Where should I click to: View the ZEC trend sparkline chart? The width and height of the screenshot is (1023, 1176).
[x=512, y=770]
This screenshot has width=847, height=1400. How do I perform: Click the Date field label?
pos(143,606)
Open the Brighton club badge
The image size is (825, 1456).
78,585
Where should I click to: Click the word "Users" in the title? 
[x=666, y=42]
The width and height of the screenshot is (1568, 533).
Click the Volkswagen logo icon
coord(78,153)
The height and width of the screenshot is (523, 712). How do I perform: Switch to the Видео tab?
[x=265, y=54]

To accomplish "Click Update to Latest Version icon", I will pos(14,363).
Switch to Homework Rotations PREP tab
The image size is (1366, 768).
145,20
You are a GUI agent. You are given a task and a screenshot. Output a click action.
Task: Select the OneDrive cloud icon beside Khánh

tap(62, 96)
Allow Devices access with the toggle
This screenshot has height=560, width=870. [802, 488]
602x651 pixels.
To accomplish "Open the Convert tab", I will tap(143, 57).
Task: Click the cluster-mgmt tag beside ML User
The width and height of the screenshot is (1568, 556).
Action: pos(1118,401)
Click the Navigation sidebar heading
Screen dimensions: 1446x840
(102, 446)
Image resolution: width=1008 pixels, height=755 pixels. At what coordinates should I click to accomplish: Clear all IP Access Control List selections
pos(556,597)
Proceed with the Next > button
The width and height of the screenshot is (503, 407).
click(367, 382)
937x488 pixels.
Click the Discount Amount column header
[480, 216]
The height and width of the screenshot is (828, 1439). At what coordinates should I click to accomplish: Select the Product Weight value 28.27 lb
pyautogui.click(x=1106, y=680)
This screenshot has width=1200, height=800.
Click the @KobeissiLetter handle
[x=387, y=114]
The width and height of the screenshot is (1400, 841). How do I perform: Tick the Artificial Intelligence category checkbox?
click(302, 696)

──────────────────────────────

§ **PROBLEM STATEMENT**
Everything from the line with "The height and width of the screenshot is (828, 1439)." down to the final line above is to be retyped exactly. Leave the earlier lines out.

§ **ANSWER TO THIS TASK**
The height and width of the screenshot is (828, 1439). At what coordinates should I click to accomplish: Select the Product Weight value 28.27 lb
pyautogui.click(x=1106, y=680)
This screenshot has width=1200, height=800.
Click the @KobeissiLetter handle
[x=387, y=114]
The width and height of the screenshot is (1400, 841). How do I perform: Tick the Artificial Intelligence category checkbox?
click(302, 696)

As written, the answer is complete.